Exercise directions: Only the final stretch of the data is wanted: reproduce the line containing "Click the question mark in orange heading" and each line after it, exactly.

[Start of Attachment]

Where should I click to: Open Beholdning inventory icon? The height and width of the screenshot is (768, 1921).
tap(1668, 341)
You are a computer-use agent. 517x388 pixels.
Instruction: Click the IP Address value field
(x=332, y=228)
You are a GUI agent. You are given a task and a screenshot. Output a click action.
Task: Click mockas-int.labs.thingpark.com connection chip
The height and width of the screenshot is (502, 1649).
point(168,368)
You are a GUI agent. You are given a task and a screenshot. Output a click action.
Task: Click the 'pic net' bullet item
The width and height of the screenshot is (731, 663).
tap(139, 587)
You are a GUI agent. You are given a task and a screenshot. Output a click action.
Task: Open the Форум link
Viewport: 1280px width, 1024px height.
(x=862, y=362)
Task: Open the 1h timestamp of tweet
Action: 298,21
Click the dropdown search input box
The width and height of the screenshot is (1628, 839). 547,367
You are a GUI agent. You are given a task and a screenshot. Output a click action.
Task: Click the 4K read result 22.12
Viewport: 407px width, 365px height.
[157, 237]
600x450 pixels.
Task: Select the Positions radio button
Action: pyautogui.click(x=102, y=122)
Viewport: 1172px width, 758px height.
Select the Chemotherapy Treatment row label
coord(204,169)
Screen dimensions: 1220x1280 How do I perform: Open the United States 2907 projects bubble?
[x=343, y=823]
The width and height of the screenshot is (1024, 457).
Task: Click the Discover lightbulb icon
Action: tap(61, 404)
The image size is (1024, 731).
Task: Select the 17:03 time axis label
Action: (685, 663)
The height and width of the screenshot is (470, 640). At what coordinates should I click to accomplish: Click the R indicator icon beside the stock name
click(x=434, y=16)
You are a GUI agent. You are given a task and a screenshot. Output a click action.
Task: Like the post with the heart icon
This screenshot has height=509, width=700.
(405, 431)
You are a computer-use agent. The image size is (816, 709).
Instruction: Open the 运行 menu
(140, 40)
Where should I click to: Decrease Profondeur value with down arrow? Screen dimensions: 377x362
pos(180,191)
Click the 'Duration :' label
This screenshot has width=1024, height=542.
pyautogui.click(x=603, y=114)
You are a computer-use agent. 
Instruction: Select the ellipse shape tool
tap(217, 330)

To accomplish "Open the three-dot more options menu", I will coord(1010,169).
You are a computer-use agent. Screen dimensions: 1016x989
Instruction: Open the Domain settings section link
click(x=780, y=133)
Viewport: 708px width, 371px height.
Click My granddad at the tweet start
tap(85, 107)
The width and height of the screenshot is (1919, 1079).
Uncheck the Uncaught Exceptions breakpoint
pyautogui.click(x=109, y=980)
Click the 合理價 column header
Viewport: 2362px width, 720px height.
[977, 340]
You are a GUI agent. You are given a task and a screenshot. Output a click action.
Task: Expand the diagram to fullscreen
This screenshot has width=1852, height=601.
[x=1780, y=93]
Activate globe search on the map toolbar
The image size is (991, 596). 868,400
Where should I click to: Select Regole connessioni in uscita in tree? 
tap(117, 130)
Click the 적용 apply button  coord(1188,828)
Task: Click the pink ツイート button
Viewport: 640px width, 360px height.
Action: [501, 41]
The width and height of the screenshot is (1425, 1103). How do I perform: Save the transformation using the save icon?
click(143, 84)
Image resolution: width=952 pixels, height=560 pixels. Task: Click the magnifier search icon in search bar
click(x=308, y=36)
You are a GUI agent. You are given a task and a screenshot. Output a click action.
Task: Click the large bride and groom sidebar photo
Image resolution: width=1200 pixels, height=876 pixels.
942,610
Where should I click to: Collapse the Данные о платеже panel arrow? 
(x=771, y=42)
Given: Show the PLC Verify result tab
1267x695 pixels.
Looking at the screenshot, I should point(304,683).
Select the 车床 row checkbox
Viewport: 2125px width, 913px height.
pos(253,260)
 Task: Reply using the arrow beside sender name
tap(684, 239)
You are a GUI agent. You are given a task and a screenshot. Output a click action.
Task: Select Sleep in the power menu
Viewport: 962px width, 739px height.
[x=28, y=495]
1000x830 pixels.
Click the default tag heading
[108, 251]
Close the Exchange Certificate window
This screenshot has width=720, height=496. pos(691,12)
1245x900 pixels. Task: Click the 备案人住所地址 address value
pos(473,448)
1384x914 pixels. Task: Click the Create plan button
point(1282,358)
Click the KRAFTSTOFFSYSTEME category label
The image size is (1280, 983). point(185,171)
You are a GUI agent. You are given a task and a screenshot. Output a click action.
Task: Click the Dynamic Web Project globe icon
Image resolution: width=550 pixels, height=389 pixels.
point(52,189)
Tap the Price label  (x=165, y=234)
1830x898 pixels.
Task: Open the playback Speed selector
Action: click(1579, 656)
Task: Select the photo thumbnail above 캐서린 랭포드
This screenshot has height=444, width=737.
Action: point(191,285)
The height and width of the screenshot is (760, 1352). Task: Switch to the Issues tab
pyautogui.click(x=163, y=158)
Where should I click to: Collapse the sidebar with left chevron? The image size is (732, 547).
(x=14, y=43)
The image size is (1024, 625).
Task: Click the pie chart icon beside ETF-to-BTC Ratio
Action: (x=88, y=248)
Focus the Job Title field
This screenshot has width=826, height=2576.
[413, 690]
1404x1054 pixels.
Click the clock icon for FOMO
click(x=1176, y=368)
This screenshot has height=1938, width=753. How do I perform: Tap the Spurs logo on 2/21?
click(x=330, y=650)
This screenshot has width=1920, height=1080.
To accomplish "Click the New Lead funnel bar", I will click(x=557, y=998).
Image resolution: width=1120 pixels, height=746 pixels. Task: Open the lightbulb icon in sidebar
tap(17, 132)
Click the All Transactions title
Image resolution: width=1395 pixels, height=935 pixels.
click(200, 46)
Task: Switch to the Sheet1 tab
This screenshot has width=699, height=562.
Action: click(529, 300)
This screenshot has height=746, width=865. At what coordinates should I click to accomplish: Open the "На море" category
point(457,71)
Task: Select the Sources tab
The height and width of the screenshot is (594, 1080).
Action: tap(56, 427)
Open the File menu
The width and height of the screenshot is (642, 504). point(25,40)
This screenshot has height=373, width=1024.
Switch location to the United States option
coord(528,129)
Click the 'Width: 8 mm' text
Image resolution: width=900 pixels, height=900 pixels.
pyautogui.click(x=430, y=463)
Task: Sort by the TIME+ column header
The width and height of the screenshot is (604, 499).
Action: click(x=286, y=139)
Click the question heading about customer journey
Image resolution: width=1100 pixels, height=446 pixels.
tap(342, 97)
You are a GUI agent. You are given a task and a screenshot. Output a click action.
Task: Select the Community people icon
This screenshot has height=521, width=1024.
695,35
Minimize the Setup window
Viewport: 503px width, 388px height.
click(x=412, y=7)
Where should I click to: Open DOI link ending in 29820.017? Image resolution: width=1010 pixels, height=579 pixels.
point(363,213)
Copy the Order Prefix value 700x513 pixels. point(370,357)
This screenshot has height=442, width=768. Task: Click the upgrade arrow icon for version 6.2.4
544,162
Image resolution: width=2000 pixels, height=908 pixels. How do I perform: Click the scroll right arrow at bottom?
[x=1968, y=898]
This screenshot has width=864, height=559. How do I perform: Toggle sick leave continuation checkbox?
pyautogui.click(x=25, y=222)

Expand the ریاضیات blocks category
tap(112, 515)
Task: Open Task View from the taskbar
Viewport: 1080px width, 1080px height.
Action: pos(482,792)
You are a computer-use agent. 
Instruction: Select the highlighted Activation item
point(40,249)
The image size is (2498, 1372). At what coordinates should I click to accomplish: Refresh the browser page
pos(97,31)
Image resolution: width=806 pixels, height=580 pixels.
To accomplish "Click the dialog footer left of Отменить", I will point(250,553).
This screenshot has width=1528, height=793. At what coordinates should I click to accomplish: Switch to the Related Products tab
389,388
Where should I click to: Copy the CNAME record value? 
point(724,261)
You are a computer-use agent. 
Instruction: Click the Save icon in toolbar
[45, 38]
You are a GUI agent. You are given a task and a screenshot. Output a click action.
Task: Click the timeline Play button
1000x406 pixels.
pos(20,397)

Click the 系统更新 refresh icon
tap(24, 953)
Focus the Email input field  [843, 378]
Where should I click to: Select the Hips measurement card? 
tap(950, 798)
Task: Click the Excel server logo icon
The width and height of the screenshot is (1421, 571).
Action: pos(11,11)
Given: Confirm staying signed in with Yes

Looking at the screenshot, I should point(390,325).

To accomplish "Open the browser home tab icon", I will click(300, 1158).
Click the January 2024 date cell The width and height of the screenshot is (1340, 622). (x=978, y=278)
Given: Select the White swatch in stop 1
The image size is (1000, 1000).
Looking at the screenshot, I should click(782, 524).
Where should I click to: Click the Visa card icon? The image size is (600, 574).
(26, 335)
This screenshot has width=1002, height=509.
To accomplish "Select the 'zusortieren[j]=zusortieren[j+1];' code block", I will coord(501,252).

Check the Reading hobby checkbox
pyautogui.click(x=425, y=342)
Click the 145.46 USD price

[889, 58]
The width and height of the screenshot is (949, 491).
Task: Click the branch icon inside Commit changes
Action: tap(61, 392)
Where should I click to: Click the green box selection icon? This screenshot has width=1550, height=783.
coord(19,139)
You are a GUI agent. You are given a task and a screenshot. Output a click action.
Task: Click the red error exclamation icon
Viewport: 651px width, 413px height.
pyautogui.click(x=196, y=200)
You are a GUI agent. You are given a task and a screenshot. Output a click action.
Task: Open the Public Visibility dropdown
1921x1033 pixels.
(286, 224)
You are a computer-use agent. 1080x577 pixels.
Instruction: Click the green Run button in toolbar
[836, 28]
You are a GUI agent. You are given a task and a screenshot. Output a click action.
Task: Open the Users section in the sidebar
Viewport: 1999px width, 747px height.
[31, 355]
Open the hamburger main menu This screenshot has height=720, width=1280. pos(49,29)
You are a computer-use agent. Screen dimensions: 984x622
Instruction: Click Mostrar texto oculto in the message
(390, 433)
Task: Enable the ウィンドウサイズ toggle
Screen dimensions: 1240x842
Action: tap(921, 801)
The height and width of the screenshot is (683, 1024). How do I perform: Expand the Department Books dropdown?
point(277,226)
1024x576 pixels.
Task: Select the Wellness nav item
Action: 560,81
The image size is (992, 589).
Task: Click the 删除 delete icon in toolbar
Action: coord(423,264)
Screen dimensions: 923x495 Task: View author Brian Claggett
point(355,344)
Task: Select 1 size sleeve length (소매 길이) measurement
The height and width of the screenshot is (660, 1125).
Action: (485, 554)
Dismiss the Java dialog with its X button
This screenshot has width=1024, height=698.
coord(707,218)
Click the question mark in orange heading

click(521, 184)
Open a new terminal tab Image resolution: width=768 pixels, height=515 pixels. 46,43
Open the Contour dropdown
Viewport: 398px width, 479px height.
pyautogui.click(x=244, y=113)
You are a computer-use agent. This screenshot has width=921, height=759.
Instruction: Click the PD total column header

[End of Attachment]

Reply to the task:
Click the question mark in orange heading

click(521, 184)
Open a new terminal tab Image resolution: width=768 pixels, height=515 pixels. 46,43
Open the Contour dropdown
Viewport: 398px width, 479px height.
pyautogui.click(x=244, y=113)
You are a computer-use agent. This screenshot has width=921, height=759.
Instruction: Click the PD total column header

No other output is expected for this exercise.